Pero el hombre no puede solo, con su propio esfuerzo, realizar este acto de reconciliación y penitencia. Necesita el concurso de la fuerza Divina. Es el movimiento del corazón contrito atraído y movido por la gracia del Espíritu, “nadie puede venir a mí, si el Padre que me envió no lo trae, y yo lo resucitaré en el último día” (Jn 6, 44), a responder al amor misericordioso de Dios que nos ha amado primero: “No somos nosotros los que hemos amado a Dios, sino Dios el que nos ha amado a nosotros y ha enviado a su hijo como víctima propiciatoria por nuestros pecados” (1 Jn 4,10).

Así pues, la penitencia mueve al pecador a sufrir, todo voluntariamente; en su corazón, contrición; en la boca, confesión; en la obra, gran humildad y fructífera satisfacción.

Sólo Dios perdona los pecados.

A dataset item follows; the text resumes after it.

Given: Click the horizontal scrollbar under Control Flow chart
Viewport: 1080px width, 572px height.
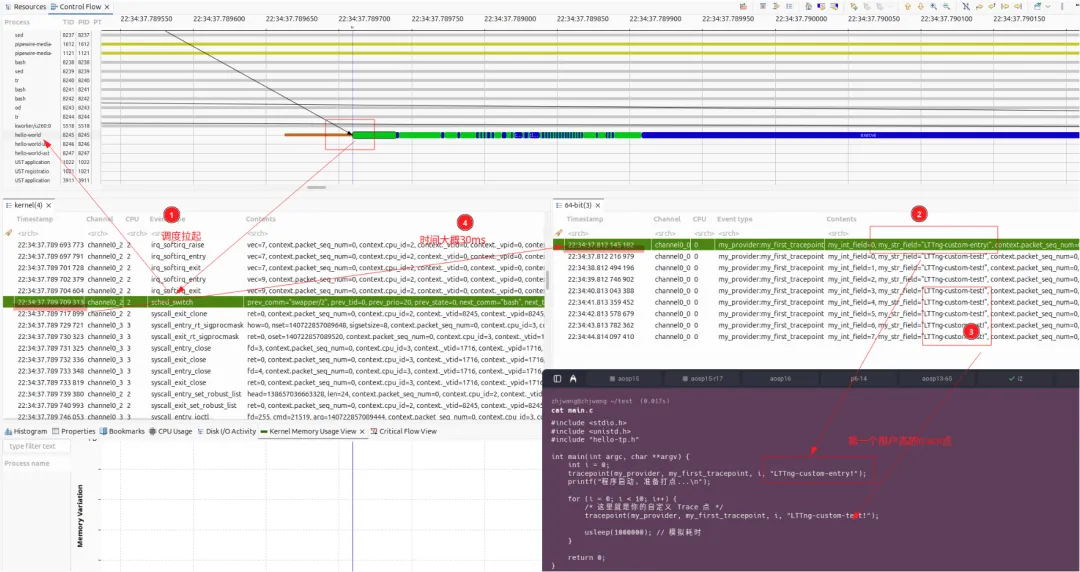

Por eso Jesús, Hijo de Dios dice: “El Hijo del hombre tiene poder de perdonar los pecados en la tierra” (Mc 2,10). Y, en virtud de su autoridad divina, Cristo confiere este poder de reconciliación a sus apóstoles, a sus sucesores y a los presbíteros que, por el sacramento del Orden, lo ejercen bajo la fórmula de la absolución:



“Dios, Padre Misericordioso, que reconcilió consigo al mundo por la muerte y la resurrección de su Hijo y derramó el Espíritu Santo para la remisión de los pecados, te conceda, por el ministerio de la Iglesia, el perdón y la paz. Y yo te absuelvo de tus pecados en el nombre del Padre y del hijo y del Espíritu Santo. Amen”.